本項では、同様に京王5000系を譲受したものの内装など一部が異なる富士急行1200形電車、ならびに1200形の岳南電車への譲渡車である岳南電車9000形電車についても記述する。
概要
1993年に、老朽化した自社の3100形と5700形の置き換え用として登場した。譲受時に京王重機整備において、電動車の2両ユニット化、寒冷地用設備の設置、室内の更新などの整備がなされた。種車は、基本的に先頭電動車である京王5100系のうちカルダン駆動車である第13編成以降から選定されている。ただし、最後の1編成である1208編成は5000系の制御車を電装している。
座席は京王時代のロングシートを流用している車両が1000形、入線時に転換式セミクロスシートに改造された車両が1200形である。1000形・1200形導入前に主力であった5700形は全車ロングシートであったのに対し、1000形・1200形は転換式セミクロスシートを有する1200形の方が多くなっている。
最多で1000形が2両編成2本の4両と、1200形が2両編成7本の14両、合計9本18両が在籍し、長らく主力車でもあった。経年劣化による6000系への置き換えのため、2011年3月から除籍が進み、一般仕様は2024年12月15日をもって定期運用を終了する予定[1]。
構造
主要機器
台車は京王時代のものは軌間が異なり使用できないため、帝都高速度交通営団(営団地下鉄)日比谷線3000系の廃車発生品である住友金属工業製FS510形を装着する。主電動機も同車の発生品である三菱電機製MB3054-A形(1時間定格出力75kW)である。運転台主幹制御器やブレーキなどの機器は変わっていない。

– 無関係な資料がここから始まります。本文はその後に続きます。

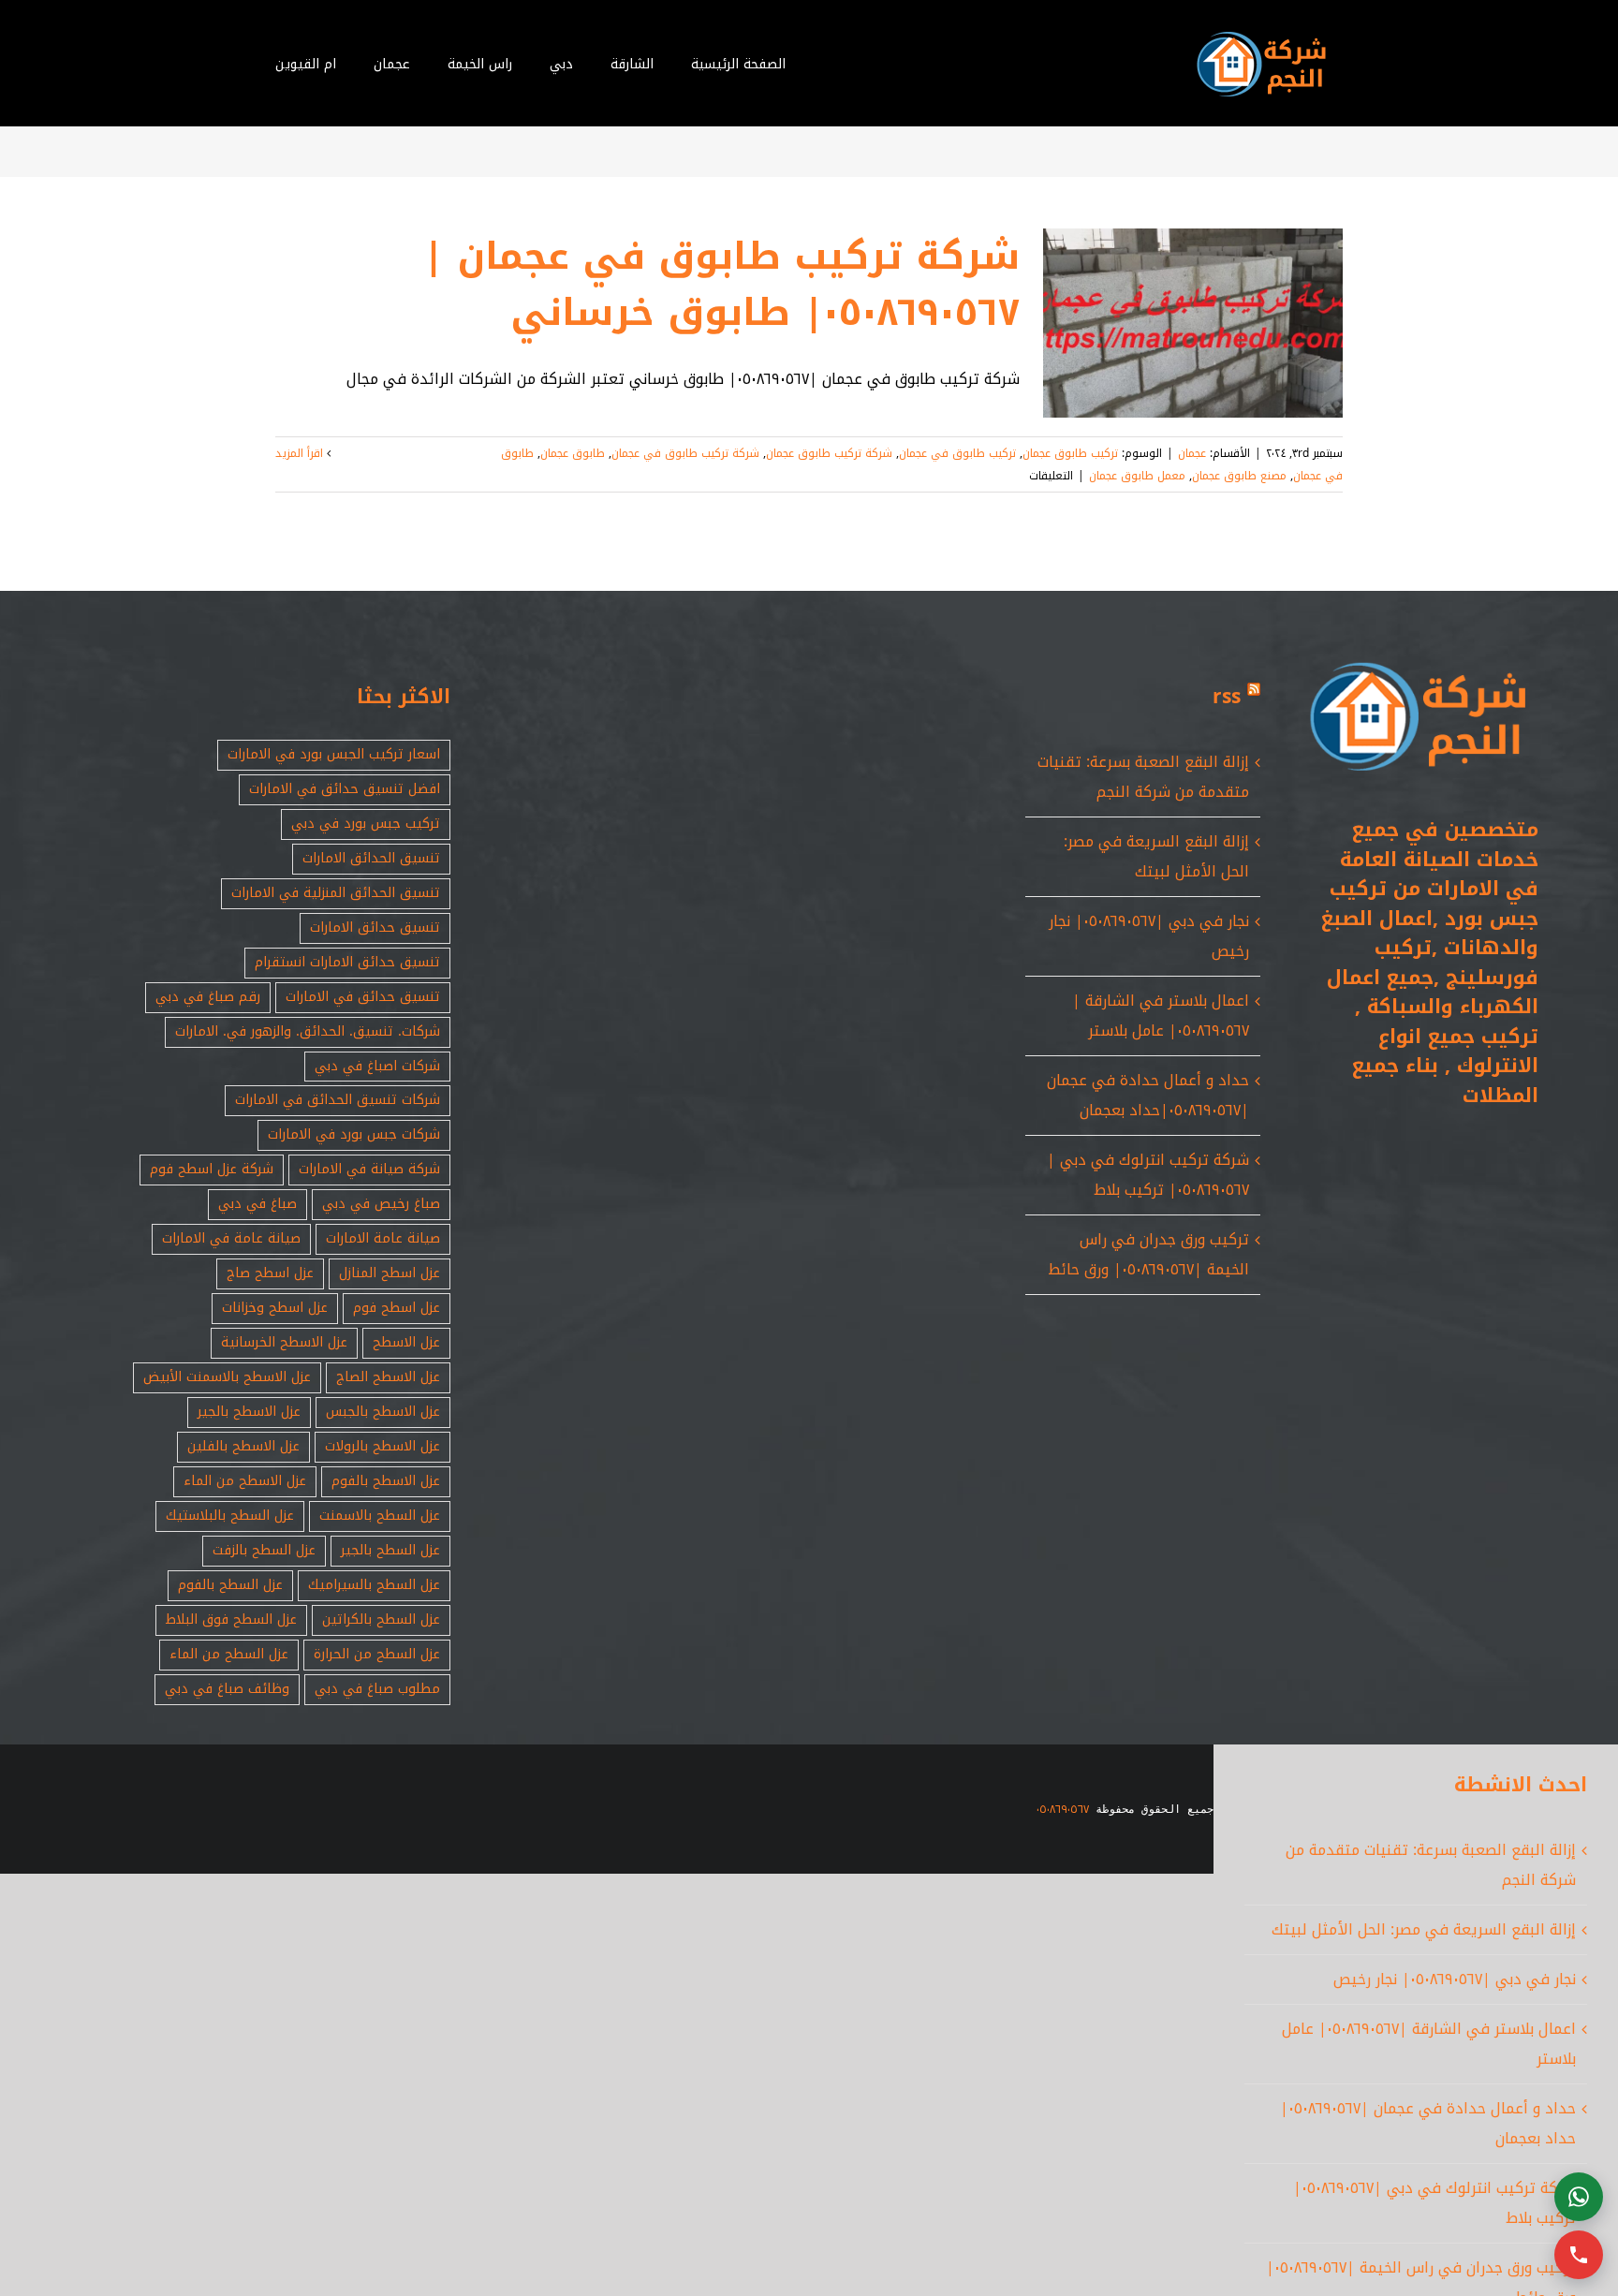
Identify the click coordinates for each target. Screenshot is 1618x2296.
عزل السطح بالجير (390, 1550)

冷房装置は、種車となる京王5000系が搭載していたものをそのまま使用しているため、分散式冷房装置を搭載する車両と集中式冷房装置を搭載する車両の2種類がある。一部車両ではパンタグラフが菱形からシングルアーム式に換装された。
客室
1000形についてはロングシートとなっている。1200形では扉間と車端部をクロスシートとしているが、扉間では固定クロスシート2脚の間に転換クロスシートを1脚配置しており、転換クロスシートをいずれの方向にしても必ず向かい合わせになる座席が構成される。ロングシートは進行方向で右側が扉間の後ろ寄り、左側が扉間の前寄りに配置されている。また、モハ1200形では連結面寄りの一部の座席が跳ね上げ式になっており、この部分は車椅子スペースにもなる。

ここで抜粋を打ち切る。